---------- 文書抜粋 ----------
I-1. 「インドネシアにおける伝統的金採掘時の水銀使用による環境汚染と健康被害からの持続的回復」(平成29-30年度 FY2017-2018 継続)


  • 研究代表者:髙樋さち子(秋田大学・教育文化学部)
  • 共同研究者:岡本正明(京都大学・東南アジア地域研究研究所)
  • 濱田文男(秋田大学・名誉教授)
  • 上田晴彦(秋田大学・教育文化学部)
  • 王 効挙(埼玉県環境科学国際研究センター・自然環境部)
  • Irfan D.Prijambada(ガジャマダ大学・農学部)
  • Himawan Tori Bayu Murti Petrus(ガジャマダ大学・工学部)
  • Ardiana Ekawant(マタラム大学・医学部)
  • I. Gede. Putu. Wirawan(ウダヤナ大学・農学部)
  • 趙 鉄軍(新潟食料農業大学・食料産業学部)

研究概要

本研究の目的は、持続可能な地域社会を形成するために伝統的金採掘時の水銀被害を回避することである。

第1 に、安心安全な生活を営むため、伝統的金採掘時の水銀による健康被害を回避するためのシステムを立案する。具体的には現地診療所、病院における水銀による乳幼児の健康被害の調査をもとに水銀による被害の拡大を阻止するための方策を考察する。

第2 に、水銀を使用しない金採掘方法と植生利用による汚染された環境資源の浄化・修復方法の研究を行う。

詳細

2015 年現在日本政府は水俣病の教訓を踏まえ「水銀に関する水俣条約」にもとづき、水銀のライフサイクル全体のリスク管理を目的とした「地球環境ファシリティ(GEF:Global Environmental Facility)」と協働し、開発途上国の条約実施への支援を実施している。特に「アジア太平洋水銀モニタリングネットワーク(APMMN:Asia-Pacific Mercury Monitoring Network)」や「水銀マイナスプログラム(MINAS:MOYAI Initiative for Networking Assessment and Strengthening)」はアジアの開発途上国におけるGEF を支援をしている。本研究はこのMINAS に従い、インドネシア国内の多くの地域が直面している水銀問題に着目し、水銀利用の削減、健康被害の回避と汚染された環境の回復策を研究するものである。
----------
作業内容 - 上の水銀研究の文章から、「本研究の目的は、持続可能な地」で始まり「止するための方策を考察する。」まで続く部分を、一字も変えずに引用せよ。
---------- 抽出データ ----------
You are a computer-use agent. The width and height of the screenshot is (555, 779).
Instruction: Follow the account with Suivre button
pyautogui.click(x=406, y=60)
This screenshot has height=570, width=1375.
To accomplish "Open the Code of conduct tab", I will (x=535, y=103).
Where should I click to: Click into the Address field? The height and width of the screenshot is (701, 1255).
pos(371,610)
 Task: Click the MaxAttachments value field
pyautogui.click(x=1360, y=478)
----------
---------- 抽出データ ----------
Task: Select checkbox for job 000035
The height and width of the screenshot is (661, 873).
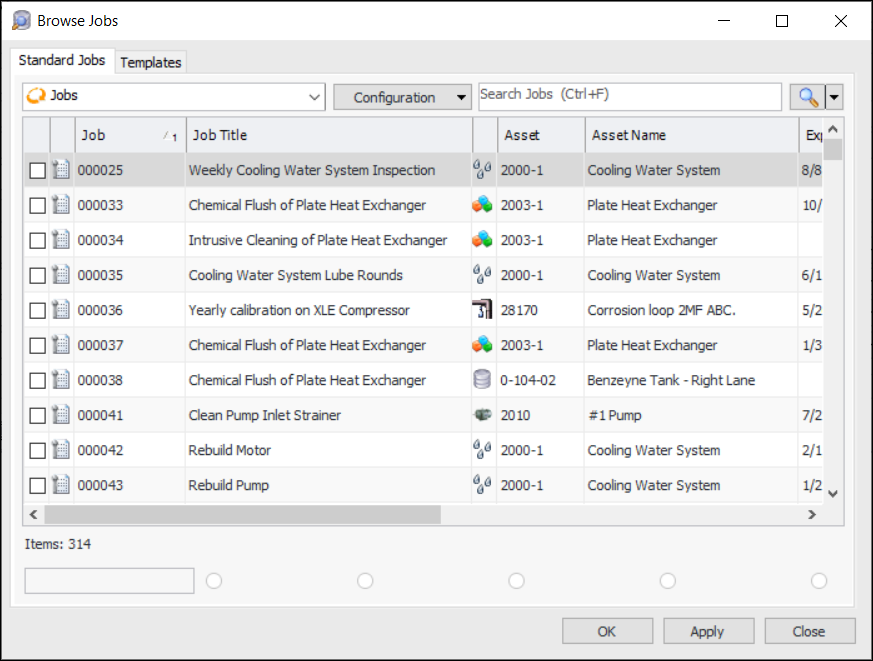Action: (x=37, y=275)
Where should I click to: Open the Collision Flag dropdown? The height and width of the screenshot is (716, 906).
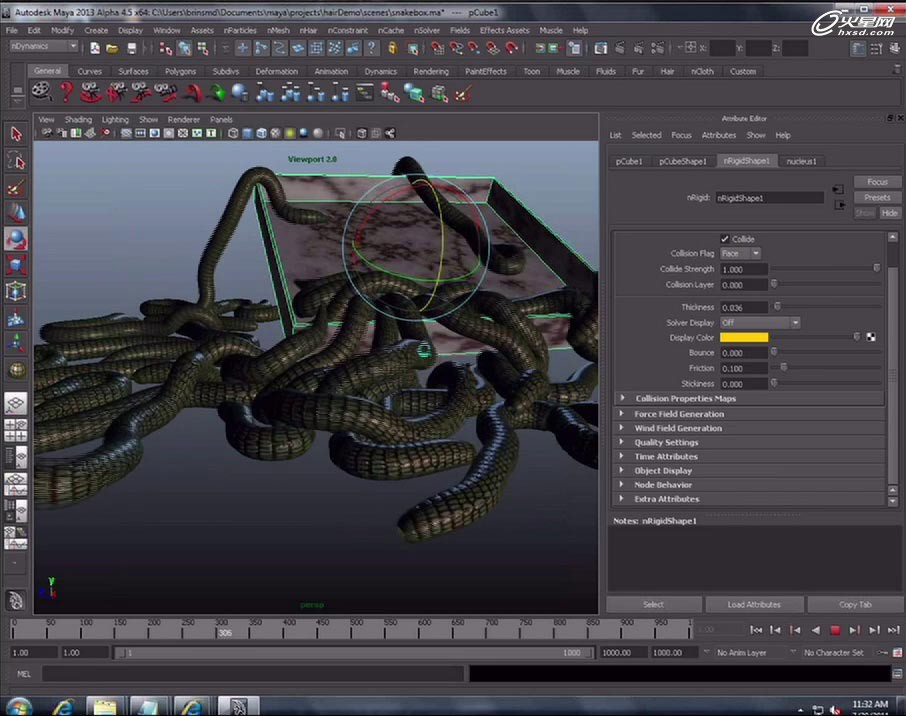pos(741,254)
----------
回答 -
本研究の目的は、持続可能な地域社会を形成するために伝統的金採掘時の水銀被害を回避することである。

第1 に、安心安全な生活を営むため、伝統的金採掘時の水銀による健康被害を回避するためのシステムを立案する。具体的には現地診療所、病院における水銀による乳幼児の健康被害の調査をもとに水銀による被害の拡大を阻止するための方策を考察する。